Material for this task:
....................

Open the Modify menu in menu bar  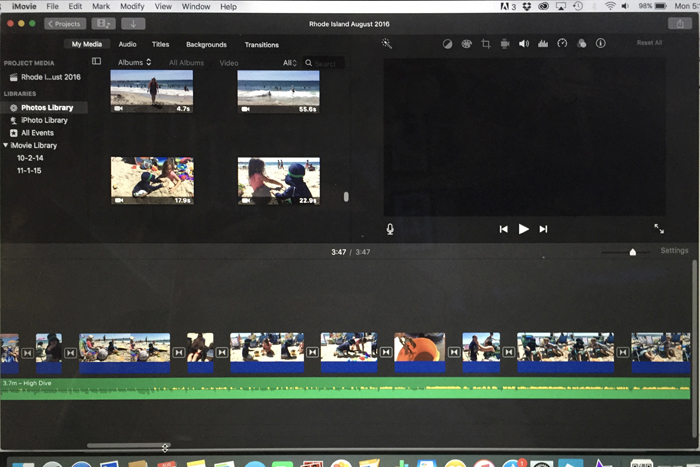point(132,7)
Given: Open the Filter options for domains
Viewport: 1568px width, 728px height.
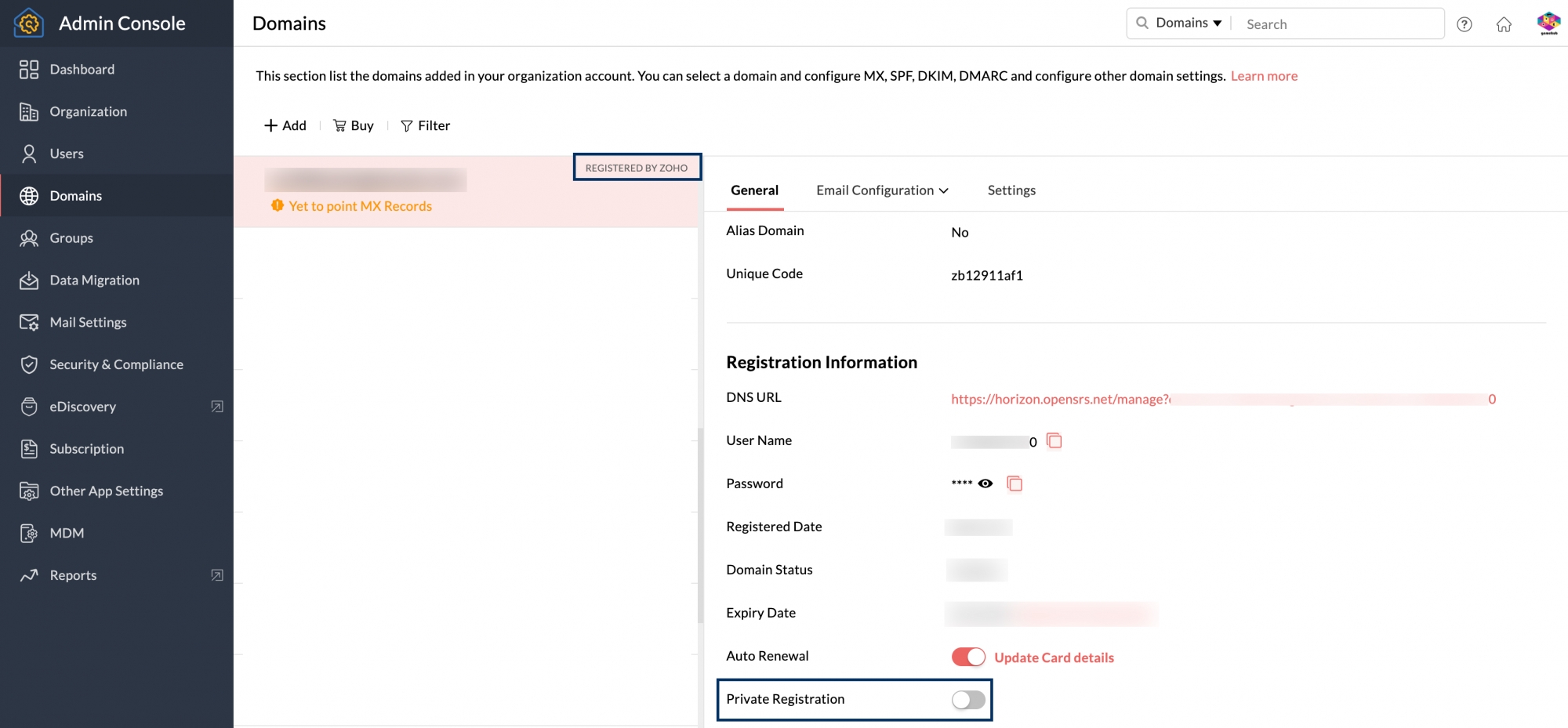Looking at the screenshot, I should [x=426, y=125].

....................

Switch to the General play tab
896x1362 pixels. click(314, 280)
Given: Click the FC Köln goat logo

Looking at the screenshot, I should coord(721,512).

....................

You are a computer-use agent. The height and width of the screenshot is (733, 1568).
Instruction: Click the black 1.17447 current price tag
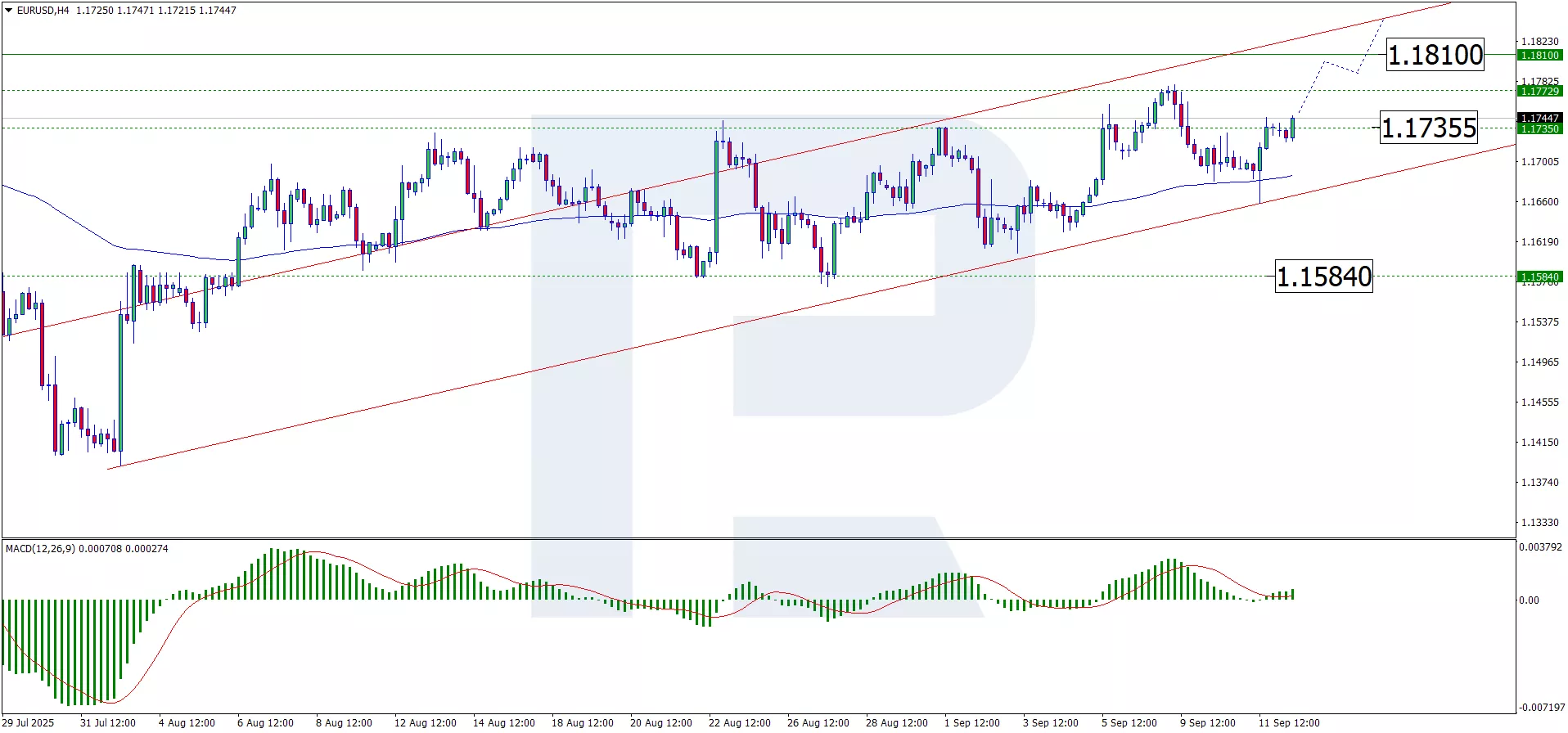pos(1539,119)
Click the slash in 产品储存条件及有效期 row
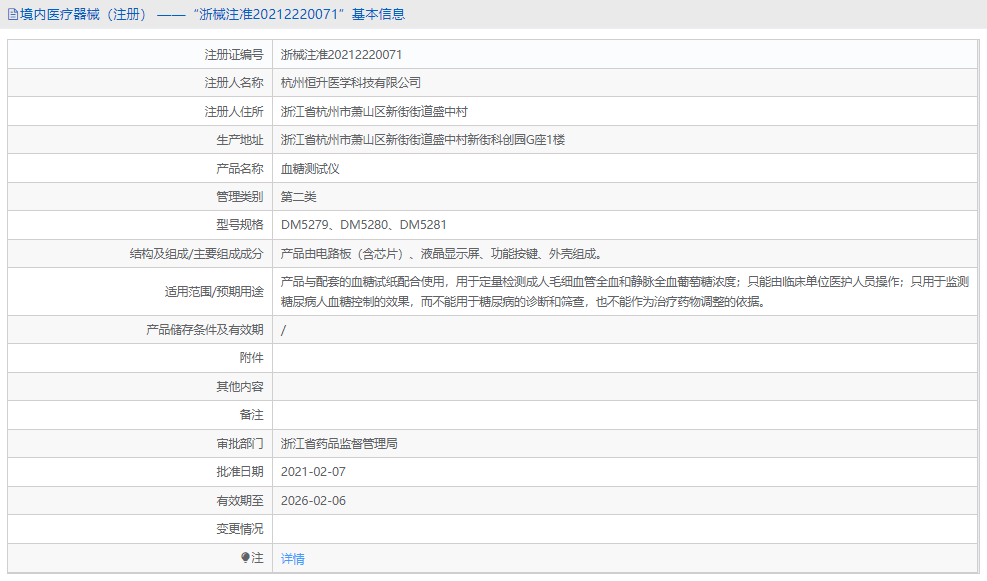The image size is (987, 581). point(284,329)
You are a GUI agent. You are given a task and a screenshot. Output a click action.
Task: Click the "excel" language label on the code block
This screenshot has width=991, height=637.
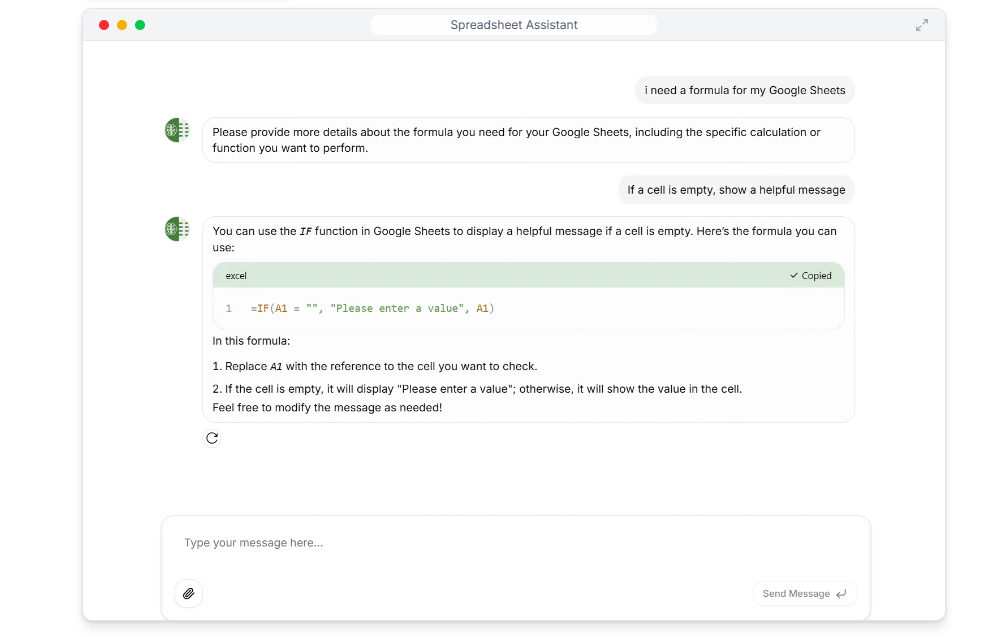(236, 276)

....................

Exercise description: Single out each line of the records above with the string "agent" in it, and copy it.

Solution to this exercise:
You are a computer-use agent. The height and width of the screenshot is (733, 1568).
You are a GUI agent. You are given a task and a screenshot. Output a click action.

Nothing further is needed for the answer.